» Source material:
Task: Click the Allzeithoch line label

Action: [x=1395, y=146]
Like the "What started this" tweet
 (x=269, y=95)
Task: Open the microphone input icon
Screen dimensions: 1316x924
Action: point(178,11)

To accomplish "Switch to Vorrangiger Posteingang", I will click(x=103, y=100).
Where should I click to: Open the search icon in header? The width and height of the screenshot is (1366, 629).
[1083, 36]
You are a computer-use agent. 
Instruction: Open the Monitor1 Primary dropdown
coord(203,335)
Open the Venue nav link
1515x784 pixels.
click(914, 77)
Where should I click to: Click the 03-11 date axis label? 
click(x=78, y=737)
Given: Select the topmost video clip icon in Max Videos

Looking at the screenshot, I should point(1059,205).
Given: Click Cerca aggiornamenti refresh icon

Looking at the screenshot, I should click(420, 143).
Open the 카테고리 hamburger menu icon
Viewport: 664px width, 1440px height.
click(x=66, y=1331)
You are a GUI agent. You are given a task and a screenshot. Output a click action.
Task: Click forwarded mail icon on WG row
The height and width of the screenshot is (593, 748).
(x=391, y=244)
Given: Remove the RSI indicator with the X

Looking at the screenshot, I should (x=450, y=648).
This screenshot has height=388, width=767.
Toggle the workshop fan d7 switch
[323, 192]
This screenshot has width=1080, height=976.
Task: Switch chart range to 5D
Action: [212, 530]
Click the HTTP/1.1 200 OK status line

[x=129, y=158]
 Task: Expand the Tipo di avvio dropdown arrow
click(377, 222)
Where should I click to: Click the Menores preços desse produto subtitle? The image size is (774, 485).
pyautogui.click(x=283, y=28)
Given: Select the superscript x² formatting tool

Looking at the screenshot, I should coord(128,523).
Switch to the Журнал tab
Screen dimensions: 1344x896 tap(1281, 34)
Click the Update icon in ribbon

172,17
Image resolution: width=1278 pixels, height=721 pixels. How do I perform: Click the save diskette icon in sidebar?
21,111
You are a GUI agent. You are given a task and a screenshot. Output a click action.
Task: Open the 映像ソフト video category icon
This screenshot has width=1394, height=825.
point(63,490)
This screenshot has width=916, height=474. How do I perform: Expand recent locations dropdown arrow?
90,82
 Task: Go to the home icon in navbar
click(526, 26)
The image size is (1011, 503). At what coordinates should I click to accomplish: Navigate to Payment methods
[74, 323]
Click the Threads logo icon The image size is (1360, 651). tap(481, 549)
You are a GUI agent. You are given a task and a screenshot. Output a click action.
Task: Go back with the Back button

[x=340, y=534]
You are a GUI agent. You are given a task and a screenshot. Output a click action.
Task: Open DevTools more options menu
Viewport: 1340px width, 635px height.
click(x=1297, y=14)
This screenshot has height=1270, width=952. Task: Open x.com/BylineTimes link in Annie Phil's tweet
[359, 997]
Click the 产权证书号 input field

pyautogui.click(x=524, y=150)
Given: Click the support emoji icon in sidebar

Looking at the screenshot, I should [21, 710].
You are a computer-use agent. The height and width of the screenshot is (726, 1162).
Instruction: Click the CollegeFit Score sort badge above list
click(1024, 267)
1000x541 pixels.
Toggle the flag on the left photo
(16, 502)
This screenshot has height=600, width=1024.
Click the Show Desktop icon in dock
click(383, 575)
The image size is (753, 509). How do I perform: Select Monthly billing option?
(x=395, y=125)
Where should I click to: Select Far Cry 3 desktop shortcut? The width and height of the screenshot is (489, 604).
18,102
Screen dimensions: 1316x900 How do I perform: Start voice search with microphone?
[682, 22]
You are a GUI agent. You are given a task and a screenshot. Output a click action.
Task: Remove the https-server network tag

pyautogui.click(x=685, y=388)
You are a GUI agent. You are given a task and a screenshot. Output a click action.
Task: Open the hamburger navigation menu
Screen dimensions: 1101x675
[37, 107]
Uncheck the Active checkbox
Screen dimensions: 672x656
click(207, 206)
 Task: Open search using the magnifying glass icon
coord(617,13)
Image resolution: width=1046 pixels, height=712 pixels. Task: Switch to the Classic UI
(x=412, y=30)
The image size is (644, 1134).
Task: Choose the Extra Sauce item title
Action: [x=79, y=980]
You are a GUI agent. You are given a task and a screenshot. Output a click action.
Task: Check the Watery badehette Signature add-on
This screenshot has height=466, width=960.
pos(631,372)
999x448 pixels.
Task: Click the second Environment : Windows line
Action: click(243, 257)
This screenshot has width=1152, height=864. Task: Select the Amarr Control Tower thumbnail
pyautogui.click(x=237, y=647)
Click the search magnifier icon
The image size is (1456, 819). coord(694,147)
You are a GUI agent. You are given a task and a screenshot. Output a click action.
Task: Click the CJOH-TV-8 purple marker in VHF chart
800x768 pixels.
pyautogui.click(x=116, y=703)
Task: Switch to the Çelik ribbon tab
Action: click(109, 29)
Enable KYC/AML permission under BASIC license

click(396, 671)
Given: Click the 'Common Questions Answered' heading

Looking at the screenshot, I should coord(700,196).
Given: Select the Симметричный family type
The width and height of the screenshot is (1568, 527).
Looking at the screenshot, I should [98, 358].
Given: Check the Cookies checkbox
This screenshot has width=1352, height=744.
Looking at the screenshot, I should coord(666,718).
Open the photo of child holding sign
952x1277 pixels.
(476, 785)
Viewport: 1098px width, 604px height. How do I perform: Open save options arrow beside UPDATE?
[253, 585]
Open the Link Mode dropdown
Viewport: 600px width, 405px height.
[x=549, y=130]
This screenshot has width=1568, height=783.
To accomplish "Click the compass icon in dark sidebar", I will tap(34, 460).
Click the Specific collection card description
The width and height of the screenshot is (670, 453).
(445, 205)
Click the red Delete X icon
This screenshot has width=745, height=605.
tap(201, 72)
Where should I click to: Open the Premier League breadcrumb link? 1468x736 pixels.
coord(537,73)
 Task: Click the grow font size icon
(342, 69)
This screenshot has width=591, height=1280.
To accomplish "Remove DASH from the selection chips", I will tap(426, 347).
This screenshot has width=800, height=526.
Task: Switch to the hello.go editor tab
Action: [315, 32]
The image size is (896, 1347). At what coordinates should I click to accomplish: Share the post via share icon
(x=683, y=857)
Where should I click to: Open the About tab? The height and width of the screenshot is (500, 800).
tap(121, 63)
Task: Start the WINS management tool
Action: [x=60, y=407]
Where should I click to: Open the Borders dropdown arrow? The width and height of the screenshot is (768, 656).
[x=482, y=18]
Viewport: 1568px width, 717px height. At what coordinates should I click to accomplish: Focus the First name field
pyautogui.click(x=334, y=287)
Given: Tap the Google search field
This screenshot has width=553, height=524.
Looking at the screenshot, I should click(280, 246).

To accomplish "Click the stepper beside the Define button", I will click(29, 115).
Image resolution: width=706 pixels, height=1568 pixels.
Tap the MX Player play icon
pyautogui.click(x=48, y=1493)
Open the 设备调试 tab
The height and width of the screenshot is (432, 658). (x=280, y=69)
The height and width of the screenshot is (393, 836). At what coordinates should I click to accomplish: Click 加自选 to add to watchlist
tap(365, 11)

» Instructions to follow: Retype the whole of the material word for word.

» Output of the task:
Task: Click the Allzeithoch line label

Action: [x=1395, y=146]
Like the "What started this" tweet
 (x=269, y=95)
Task: Open the microphone input icon
Screen dimensions: 1316x924
Action: point(178,11)

To accomplish "Switch to Vorrangiger Posteingang", I will click(x=103, y=100).
Where should I click to: Open the search icon in header? The width and height of the screenshot is (1366, 629).
[1083, 36]
You are a computer-use agent. 
Instruction: Open the Monitor1 Primary dropdown
coord(203,335)
Open the Venue nav link
1515x784 pixels.
click(914, 77)
Where should I click to: Click the 03-11 date axis label? 
click(x=78, y=737)
Given: Select the topmost video clip icon in Max Videos

Looking at the screenshot, I should point(1059,205).
Given: Click Cerca aggiornamenti refresh icon

Looking at the screenshot, I should click(420, 143).
Open the 카테고리 hamburger menu icon
Viewport: 664px width, 1440px height.
click(x=66, y=1331)
You are a GUI agent. You are given a task and a screenshot. Output a click action.
Task: Click forwarded mail icon on WG row
The height and width of the screenshot is (593, 748).
(x=391, y=244)
Given: Remove the RSI indicator with the X

Looking at the screenshot, I should (x=450, y=648).
This screenshot has height=388, width=767.
Toggle the workshop fan d7 switch
[323, 192]
This screenshot has width=1080, height=976.
Task: Switch chart range to 5D
Action: [212, 530]
Click the HTTP/1.1 200 OK status line

[x=129, y=158]
 Task: Expand the Tipo di avvio dropdown arrow
click(377, 222)
Where should I click to: Click the Menores preços desse produto subtitle? The image size is (774, 485).
pyautogui.click(x=283, y=28)
Given: Select the superscript x² formatting tool

Looking at the screenshot, I should coord(128,523).
Switch to the Журнал tab
Screen dimensions: 1344x896 tap(1281, 34)
Click the Update icon in ribbon

172,17
Image resolution: width=1278 pixels, height=721 pixels. How do I perform: Click the save diskette icon in sidebar?
21,111
You are a GUI agent. You are given a task and a screenshot. Output a click action.
Task: Open the 映像ソフト video category icon
This screenshot has width=1394, height=825.
point(63,490)
This screenshot has width=916, height=474. How do I perform: Expand recent locations dropdown arrow?
90,82
 Task: Go to the home icon in navbar
click(526, 26)
The image size is (1011, 503). At what coordinates should I click to accomplish: Navigate to Payment methods
[74, 323]
Click the Threads logo icon The image size is (1360, 651). tap(481, 549)
You are a GUI agent. You are given a task and a screenshot. Output a click action.
Task: Go back with the Back button

[x=340, y=534]
You are a GUI agent. You are given a task and a screenshot. Output a click action.
Task: Open DevTools more options menu
Viewport: 1340px width, 635px height.
click(x=1297, y=14)
This screenshot has height=1270, width=952. Task: Open x.com/BylineTimes link in Annie Phil's tweet
[359, 997]
Click the 产权证书号 input field

pyautogui.click(x=524, y=150)
Given: Click the support emoji icon in sidebar

Looking at the screenshot, I should [21, 710].
You are a computer-use agent. The height and width of the screenshot is (726, 1162).
Instruction: Click the CollegeFit Score sort badge above list
click(1024, 267)
1000x541 pixels.
Toggle the flag on the left photo
(16, 502)
This screenshot has height=600, width=1024.
Click the Show Desktop icon in dock
click(383, 575)
The image size is (753, 509). How do I perform: Select Monthly billing option?
(x=395, y=125)
Where should I click to: Select Far Cry 3 desktop shortcut? The width and height of the screenshot is (489, 604).
18,102
Screen dimensions: 1316x900 How do I perform: Start voice search with microphone?
[682, 22]
You are a GUI agent. You are given a task and a screenshot. Output a click action.
Task: Remove the https-server network tag

pyautogui.click(x=685, y=388)
You are a GUI agent. You are given a task and a screenshot. Output a click action.
Task: Open the hamburger navigation menu
Screen dimensions: 1101x675
[37, 107]
Uncheck the Active checkbox
Screen dimensions: 672x656
click(207, 206)
 Task: Open search using the magnifying glass icon
coord(617,13)
Image resolution: width=1046 pixels, height=712 pixels. Task: Switch to the Classic UI
(x=412, y=30)
The image size is (644, 1134).
Task: Choose the Extra Sauce item title
Action: [x=79, y=980]
You are a GUI agent. You are given a task and a screenshot. Output a click action.
Task: Check the Watery badehette Signature add-on
This screenshot has height=466, width=960.
pos(631,372)
999x448 pixels.
Task: Click the second Environment : Windows line
Action: click(243, 257)
This screenshot has width=1152, height=864. Task: Select the Amarr Control Tower thumbnail
pyautogui.click(x=237, y=647)
Click the search magnifier icon
The image size is (1456, 819). coord(694,147)
You are a GUI agent. You are given a task and a screenshot. Output a click action.
Task: Click the CJOH-TV-8 purple marker in VHF chart
800x768 pixels.
pyautogui.click(x=116, y=703)
Task: Switch to the Çelik ribbon tab
Action: click(109, 29)
Enable KYC/AML permission under BASIC license

click(396, 671)
Given: Click the 'Common Questions Answered' heading

Looking at the screenshot, I should coord(700,196).
Given: Select the Симметричный family type
The width and height of the screenshot is (1568, 527).
Looking at the screenshot, I should [98, 358].
Given: Check the Cookies checkbox
This screenshot has width=1352, height=744.
Looking at the screenshot, I should coord(666,718).
Open the photo of child holding sign
952x1277 pixels.
(476, 785)
Viewport: 1098px width, 604px height. How do I perform: Open save options arrow beside UPDATE?
[253, 585]
Open the Link Mode dropdown
Viewport: 600px width, 405px height.
[x=549, y=130]
This screenshot has width=1568, height=783.
To accomplish "Click the compass icon in dark sidebar", I will tap(34, 460).
Click the Specific collection card description
The width and height of the screenshot is (670, 453).
(445, 205)
Click the red Delete X icon
This screenshot has width=745, height=605.
tap(201, 72)
Where should I click to: Open the Premier League breadcrumb link? 1468x736 pixels.
coord(537,73)
 Task: Click the grow font size icon
(342, 69)
This screenshot has width=591, height=1280.
To accomplish "Remove DASH from the selection chips", I will tap(426, 347).
This screenshot has width=800, height=526.
Task: Switch to the hello.go editor tab
Action: [315, 32]
The image size is (896, 1347). At what coordinates should I click to accomplish: Share the post via share icon
(x=683, y=857)
Where should I click to: Open the About tab? The height and width of the screenshot is (500, 800).
tap(121, 63)
Task: Start the WINS management tool
Action: [x=60, y=407]
Where should I click to: Open the Borders dropdown arrow? The width and height of the screenshot is (768, 656).
[x=482, y=18]
Viewport: 1568px width, 717px height. At what coordinates should I click to accomplish: Focus the First name field
pyautogui.click(x=334, y=287)
Given: Tap the Google search field
This screenshot has width=553, height=524.
Looking at the screenshot, I should click(280, 246).

To accomplish "Click the stepper beside the Define button", I will click(29, 115).
Image resolution: width=706 pixels, height=1568 pixels.
Tap the MX Player play icon
pyautogui.click(x=48, y=1493)
Open the 设备调试 tab
The height and width of the screenshot is (432, 658). (x=280, y=69)
The height and width of the screenshot is (393, 836). At what coordinates should I click to accomplish: Click 加自选 to add to watchlist
tap(365, 11)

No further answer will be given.